Todo fue dispuesto como queda dicho. Marc ocupó su posición en el cuarto de arriba y Benjamin procuró que nadie lo molestase. Era costumbre de Redmayne echar la llave al cuarto de la torre cuando no estaba allí, y lo cerró hasta la noche. Después de haber llevado a Brendon algunos alimentos a su escondrijo, comió con Joanna y el italiano. Habían concertado que el marino subiría a su torre alrededor de las once y que Marc estaría oculto en el armario.

A la hora convenida Doria y su amo subieron juntos, el primero llevando una luz. Joanna también les hizo compañía, pero sólo durante diez minutos; luego se retiró a acostarse. El tiempo se había tornado tormentoso y húmedo. El viento del Oeste silbaba y sacudía el cuarto de la torre, proyectando contra los vidrios la violencia de la lluvia. Benjamin, inquieto, recorría el aposento de un lado al otro, y observaba atentamente las tinieblas de la noche, frunciendo el entrecejo.
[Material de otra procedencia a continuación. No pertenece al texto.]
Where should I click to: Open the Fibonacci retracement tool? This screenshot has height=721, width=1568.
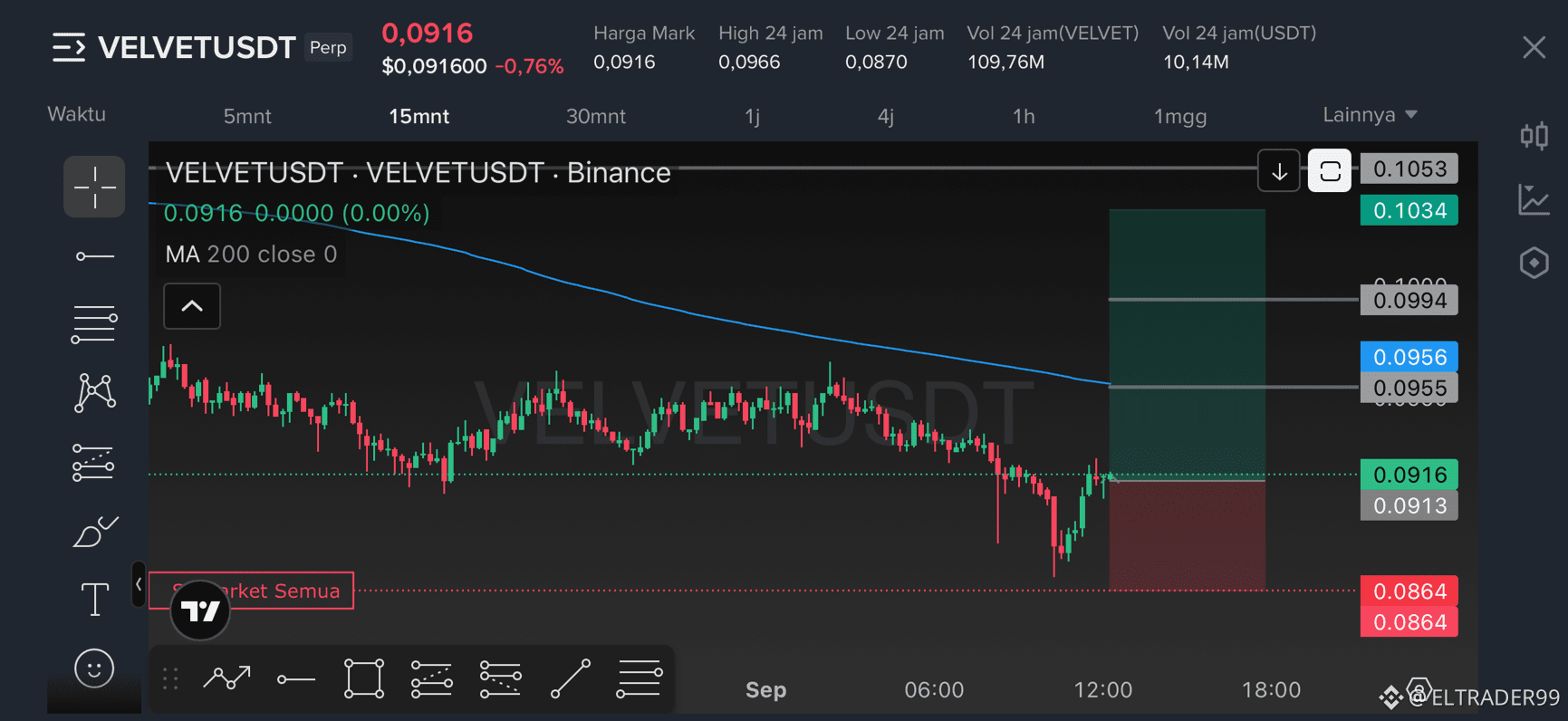[x=94, y=324]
—El pobre diablo se ahogará —dijo—, o se romperá la cabeza tratando de trepar hasta aquí en esta oscuridad.

Giuseppe había subido una jarra con agua, una botella de ginebra, un barrilito de tabaco y dos o tres pipas de arcilla. El viejo marino nunca fumaba hasta después de cenar y luego lo hacía sin interrupción hasta la hora de acostarse.
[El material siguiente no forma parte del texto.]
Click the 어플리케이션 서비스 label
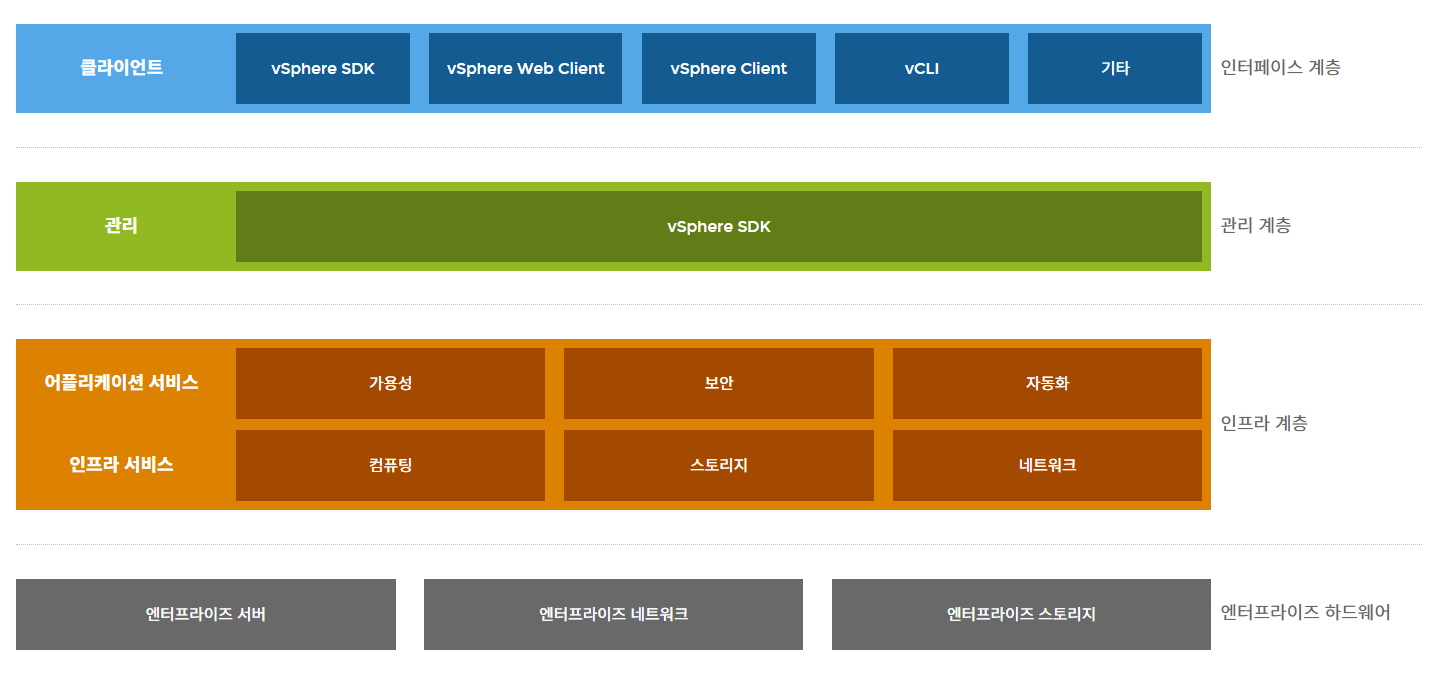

—Usted que es inteligente —preguntó a Doria, volviéndose hacia él— y conoce bastante la naturaleza, ha visto con sus propios ojos a mi hermano. ¿Qué le pareció?

—Lo observé detenidamente y escuché lo que decía —contestó el italiano—, y tengo la impresión de que está muy enfermo.

—¿Le parece probable que algún día se desate y vuelva a degollar a alguien?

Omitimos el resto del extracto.